Saturday, May 18, 2013

Telling the Terrible Tale

Recently a colleague exasperatedly asked me why my blog covered such dreadful things all the time.

Well, forn spǫll fira means the ancient story of man. If it had been the forn gods spǫll, that is the ancient story of God, then it might be different. Men make a mess of things in ways that God does not. Men generally have not and do not treat their fellow mortals in a godly fashion. History reflects that. To contrast the way of God and the way of man, we actually have to look at both and see the differences; they are not hard to miss.

The fact that we repeat the same mistakes again and again show that we clearly have not learned from the past. One illustration of that is Paul Simon celebrating in not just one but two songs his ignorance. "Don't know much about history," he sang in one. "When I think back on all the crap I learned in high school, it's a wonder I can think at all," he sand in the other. Granted Paul Simon is a bit dated, he was singing these things about the time the parents of today's children were born. Studies show that today's students are actually studying considerably less than they were when Paul Simon extolled the virtues of knowing nothing. History repeats itself, depressingly so.

But telling the ancient tale of man is actually telling a story. The narrator's art, or lack thereof, can make some difference, but there is the actual story itself.
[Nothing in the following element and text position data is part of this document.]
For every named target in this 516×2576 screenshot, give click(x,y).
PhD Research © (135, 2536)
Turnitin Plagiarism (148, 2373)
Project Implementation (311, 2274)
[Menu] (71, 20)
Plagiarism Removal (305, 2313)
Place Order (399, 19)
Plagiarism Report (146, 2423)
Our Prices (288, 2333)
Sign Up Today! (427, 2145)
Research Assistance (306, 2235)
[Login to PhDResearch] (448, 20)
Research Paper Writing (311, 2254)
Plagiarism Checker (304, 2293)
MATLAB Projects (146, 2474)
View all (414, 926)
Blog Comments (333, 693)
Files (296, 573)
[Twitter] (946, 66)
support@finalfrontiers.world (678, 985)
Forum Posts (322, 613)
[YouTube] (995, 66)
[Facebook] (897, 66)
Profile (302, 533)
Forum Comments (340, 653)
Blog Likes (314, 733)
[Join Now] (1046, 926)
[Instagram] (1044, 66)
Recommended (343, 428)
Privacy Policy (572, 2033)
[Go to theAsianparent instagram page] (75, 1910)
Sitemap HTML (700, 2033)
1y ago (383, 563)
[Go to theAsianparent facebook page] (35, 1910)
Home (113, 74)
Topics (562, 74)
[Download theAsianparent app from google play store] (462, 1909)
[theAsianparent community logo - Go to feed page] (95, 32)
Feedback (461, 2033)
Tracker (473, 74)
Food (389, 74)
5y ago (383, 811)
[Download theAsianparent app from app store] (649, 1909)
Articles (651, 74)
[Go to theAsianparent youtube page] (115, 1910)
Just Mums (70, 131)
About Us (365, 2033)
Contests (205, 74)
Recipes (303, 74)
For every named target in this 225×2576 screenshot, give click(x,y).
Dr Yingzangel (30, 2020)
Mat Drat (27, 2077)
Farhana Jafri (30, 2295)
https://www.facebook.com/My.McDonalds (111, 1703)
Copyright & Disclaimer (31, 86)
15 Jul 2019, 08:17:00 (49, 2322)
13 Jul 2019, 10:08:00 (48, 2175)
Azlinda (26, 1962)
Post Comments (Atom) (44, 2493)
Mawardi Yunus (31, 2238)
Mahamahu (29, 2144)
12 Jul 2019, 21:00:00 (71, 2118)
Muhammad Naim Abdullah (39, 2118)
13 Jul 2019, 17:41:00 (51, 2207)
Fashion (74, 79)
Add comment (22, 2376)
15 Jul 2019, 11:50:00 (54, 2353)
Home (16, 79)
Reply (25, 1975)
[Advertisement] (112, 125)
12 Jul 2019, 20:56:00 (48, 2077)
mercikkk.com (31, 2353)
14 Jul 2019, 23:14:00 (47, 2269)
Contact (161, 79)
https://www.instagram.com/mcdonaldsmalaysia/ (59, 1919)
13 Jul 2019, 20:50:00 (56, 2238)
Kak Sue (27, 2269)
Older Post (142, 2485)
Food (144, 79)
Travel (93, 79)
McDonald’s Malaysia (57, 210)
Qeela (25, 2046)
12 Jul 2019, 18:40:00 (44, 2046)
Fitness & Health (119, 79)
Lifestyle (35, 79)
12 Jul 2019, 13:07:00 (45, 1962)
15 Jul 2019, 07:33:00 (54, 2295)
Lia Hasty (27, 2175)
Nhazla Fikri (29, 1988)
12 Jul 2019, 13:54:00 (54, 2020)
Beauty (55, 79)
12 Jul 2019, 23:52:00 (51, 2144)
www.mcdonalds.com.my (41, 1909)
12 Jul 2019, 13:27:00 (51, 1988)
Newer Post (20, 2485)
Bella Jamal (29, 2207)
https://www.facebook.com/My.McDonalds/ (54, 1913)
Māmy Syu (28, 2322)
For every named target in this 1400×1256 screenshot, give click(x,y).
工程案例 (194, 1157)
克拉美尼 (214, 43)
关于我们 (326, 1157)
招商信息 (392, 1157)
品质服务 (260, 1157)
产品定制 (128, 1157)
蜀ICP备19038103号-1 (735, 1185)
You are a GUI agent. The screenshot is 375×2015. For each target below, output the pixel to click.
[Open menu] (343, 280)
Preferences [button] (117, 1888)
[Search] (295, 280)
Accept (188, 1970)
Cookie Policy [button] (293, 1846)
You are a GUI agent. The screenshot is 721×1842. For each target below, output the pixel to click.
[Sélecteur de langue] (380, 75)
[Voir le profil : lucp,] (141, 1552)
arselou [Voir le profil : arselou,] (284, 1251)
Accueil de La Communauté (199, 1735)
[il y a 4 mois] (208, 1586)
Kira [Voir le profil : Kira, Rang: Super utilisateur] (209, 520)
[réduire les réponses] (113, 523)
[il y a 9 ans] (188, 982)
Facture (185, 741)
A first rate storyteller, J. R. R. Tolkien, put it this way:
Now it is a strange thing, but things that are good to have and days that are good to spend are soon told about, and not much to listen to; while things that are uncomfortable, palpitating, and even gruesome, may make a good tale, and take a deal of telling anyway. (J. R. R. Tolkien, The Hobbit, chapter 3.)
What makes a story good to listen to and good to live in are usually not the same things.